Drame avec Myriem Akheddiou, Laurent Capelluto, Natali Broods. 1h18.

La cote de Focus: 4/5

On vous croit dresse le portrait sur le fil d’une mère de famille au bord de la rupture, en lutte contre le père incestueux de ses enfants et la justice qui peine à les protéger. Face au temps long de l’institution, Alice se cabre et résiste. D’une rigueur formelle au service de son propos urgent (cadre resserré, unité de temps et de lieu, plans-séquences), le film concentre son attention sur l’essentiel: ouvrir un espace pour accueillir une parole inconfortable mais primordiale pour comprendre les problématiques liées aux situations d’inceste et d’abus sexuel, notamment en mettant en scène l’écoute autant que la parole. Il donne aux mots tout leur sens, et use de tout le pouvoir d’incarnation et d’identification de la fiction pour offrir une expérience transformatrice au spectateur.

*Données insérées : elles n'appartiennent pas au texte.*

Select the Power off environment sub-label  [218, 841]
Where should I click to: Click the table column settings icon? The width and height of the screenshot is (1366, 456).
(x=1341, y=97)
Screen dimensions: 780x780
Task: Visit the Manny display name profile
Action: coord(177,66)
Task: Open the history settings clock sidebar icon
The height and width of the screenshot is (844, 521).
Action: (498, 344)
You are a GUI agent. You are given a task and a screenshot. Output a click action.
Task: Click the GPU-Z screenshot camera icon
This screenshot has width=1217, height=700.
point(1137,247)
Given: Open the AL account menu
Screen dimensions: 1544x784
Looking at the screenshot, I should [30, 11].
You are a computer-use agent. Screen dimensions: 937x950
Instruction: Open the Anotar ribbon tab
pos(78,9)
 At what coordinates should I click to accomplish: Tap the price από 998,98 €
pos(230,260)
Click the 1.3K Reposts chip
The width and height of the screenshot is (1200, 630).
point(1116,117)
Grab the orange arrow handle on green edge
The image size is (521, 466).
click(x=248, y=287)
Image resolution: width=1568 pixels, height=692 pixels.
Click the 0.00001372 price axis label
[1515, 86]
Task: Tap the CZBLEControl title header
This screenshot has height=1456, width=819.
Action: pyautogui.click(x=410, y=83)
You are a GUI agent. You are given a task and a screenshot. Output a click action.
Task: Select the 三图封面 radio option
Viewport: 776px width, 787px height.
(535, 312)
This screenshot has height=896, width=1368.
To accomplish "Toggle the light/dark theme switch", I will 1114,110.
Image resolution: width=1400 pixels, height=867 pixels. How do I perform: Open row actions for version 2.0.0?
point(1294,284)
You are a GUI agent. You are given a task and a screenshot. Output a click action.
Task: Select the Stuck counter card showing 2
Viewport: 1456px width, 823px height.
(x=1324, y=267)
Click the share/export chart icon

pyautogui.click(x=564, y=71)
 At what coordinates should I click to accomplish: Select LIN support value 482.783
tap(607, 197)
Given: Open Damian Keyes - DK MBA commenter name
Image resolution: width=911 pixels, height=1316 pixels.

Le 8 octobre dernier, On vous croit remportait le Bayard d’or ainsi que le prix d’interprétation au Festival international du film francophone (Fiff) de Namur, sacrant ainsi à la fois l’œuvre et son interprète, magistrale dans le rôle d’Alice, une mère de famille épuisée par le temps long de la justice qui jette ses dernières forces dans la bataille. Ce double couronnement venait confirmer la force du film et sa puissance d’incarnation, dévoilée en février dernier au Festival de Berlin (où il avait d’ailleurs reçu une mention spéciale), et confirmé depuis de festival en festival.

Sûrement avez-vous déjà vu Myriem Akheddiou au cinéma, chez les frères Dardenne, mais aussi dans Titane, la Palme d’or de Julia Ducournau, dans Rembrandt de Pierre Schoeller, ou 16 ans de Philippe Lioret. Sûrement l’avez-vous vue également sur la RTBF, dans des séries comme Invisible, Pandore ou, récemment, Quiproquo. Elle ne sait plus exactement depuis quand elle est comédienne. Elle se souvient que «petite déjà, j’inventais des spectacles avec ma sœur. Le jeu, ça vient de l’enfance. Je crois que j’étais déjà actrice très petite. Puis je suis rentrée à l’académie, comme beaucoup d’enfants. Là, ma prof m’a dit: « Tu devrais faire le conservatoire. » J’ai commencé à comprendre que ça pourrait devenir mon métier.»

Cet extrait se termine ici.